Il a fallu 5.700 euros et 12 heures de route pour que le maire de la commune aille récupérer l’autel et le majestueux portrait du roi de Thaïlande qui se dresseront au cœur de la ville - une infime partie de la publicité massive du palais pour le couronnement de ce week-end.

"Tous les bureaux gouvernementaux à travers le pays feront de même", explique Aunchalee Chamchang, maire de Thungkhanan, un groupement de villages à l'est de la capitale.

Les portraits du roi Maha Vajiralongkorn, souvent vêtus d'une robe dorée regardant fixement devant lui d’un œil insondable, ont été placés dans de nombreux bureaux de l'État depuis son accession au trône en 2016.

Mais de nouvelles images imposantes, atteignant plusieurs mètres de haut, et des décorations sont obligatoires dans tous les bureaux de l’État avant le sacre de trois jours, qui commence ce samedi.

Les ensembles les plus élaborés comprennent le portrait au cadre doré, un imposant piédestal, des drapeaux, des «pan phum» sortes de tributs floraux en forme de cône et des banderoles en plusieurs nuances de jaune, couleur de la monarchie thaïlandaise.

Ils peuvent coûter des milliers de dollars, financés par les budgets locaux et des subventions, et resteront en place pendant au moins le reste de l'année.

Les axes routiers à Bangkok et à travers le royaume sont désormais flanqués de la projection du pouvoir royal, censée refléter la dévotion du pays, sa loyauté et son respect envers le monarque.

Mais comme les Thaïlandais ne sont jamais loin du regard des portraits du roi, cela sert aussi à rappeler la position dominante dont jouit l'institution royale.

Les critiques vis-à-vis de la monarchie sont rarement entendues dans le pays où la famille royale est protégée par la très sévère loi de la lèse-majesté qui prévoit des peines allant jusqu'à 15 ans de prison.

La loi est souvent interprétée de manière large et inclut l'utilisation inappropriée d'images royales.

Les médias basés en Thaïlande doivent s'autocensurer.

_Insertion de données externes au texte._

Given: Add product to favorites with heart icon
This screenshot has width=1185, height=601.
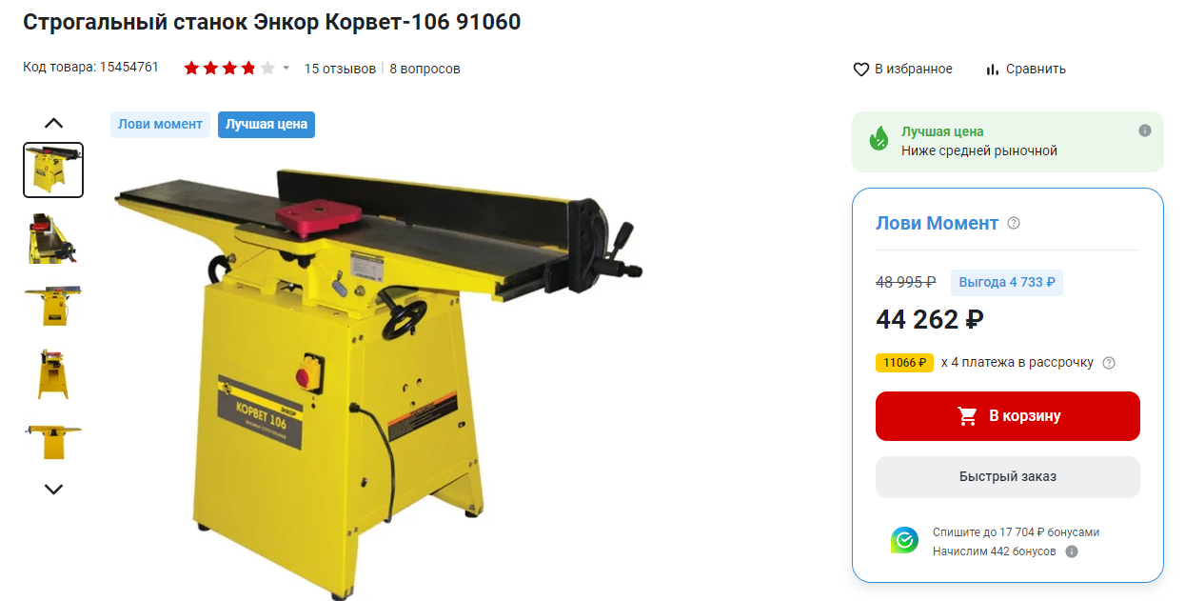Looking at the screenshot, I should (x=861, y=70).
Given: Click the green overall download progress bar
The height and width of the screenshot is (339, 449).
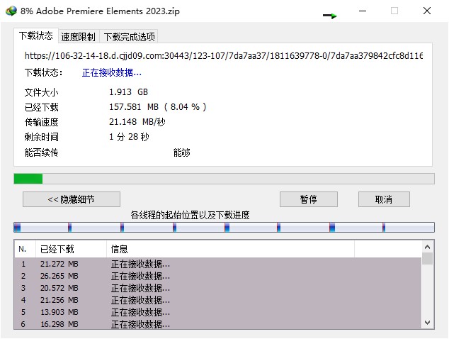Looking at the screenshot, I should [x=28, y=179].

Films, billets de banque et timbres

Pour la majorité des Thaïlandais, ce couronnement très élaboré de trois jours sera le premier qu'ils aient vu et l’on peut sentir la curiosité grandir.

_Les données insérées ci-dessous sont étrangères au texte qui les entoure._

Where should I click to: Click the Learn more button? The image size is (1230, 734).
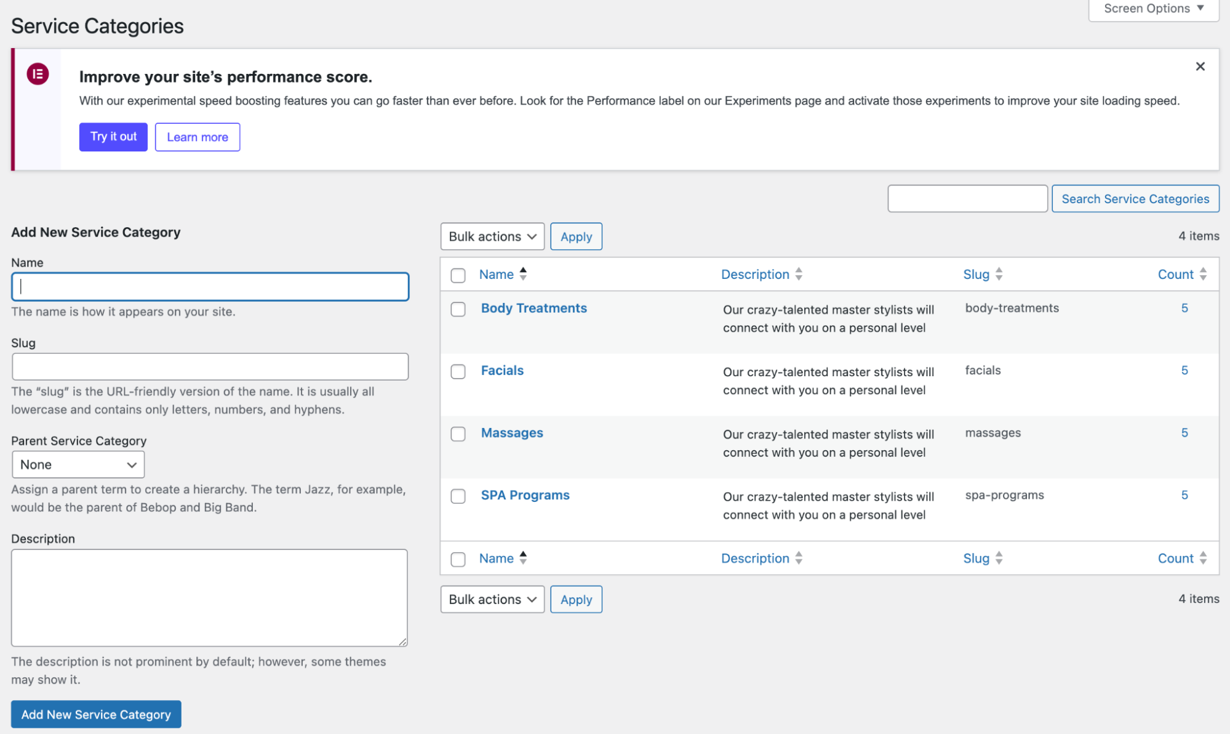click(x=197, y=137)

Son père Bhumibol Adulyadej est décédé en 2016 après un règne de sept décennies tumultueuses.

Bhumibol était considéré comme un personnage unificateur dans un pays politiquement divisé et son image reste omniprésente dans de nombreux foyers et magasins thaïlandais.

Après sa mort, les Thaïlandais ont porté des couleurs noires ou sombres durant le deuil officiel d’un an.

Mais l'héritier de Bhumibol, âgé de 66 ans, est moins connu de ses sujets et passe une grande partie de son temps à l'étranger.

Pour combler cet écart, l'image du nouveau roi s'est lentement installée dans la vie quotidienne - sur les bâtiments, les billets de banque et les timbres - depuis la mort de son père.

Un court métrage accompagnant l'hymne royal qui se déroule avant les films projetés dans les cinémas thaïlandais retrace désormais l'histoire de Vajiralongkorn, un prince devenu moine, pilote de l'armée de l'air, père puis roi.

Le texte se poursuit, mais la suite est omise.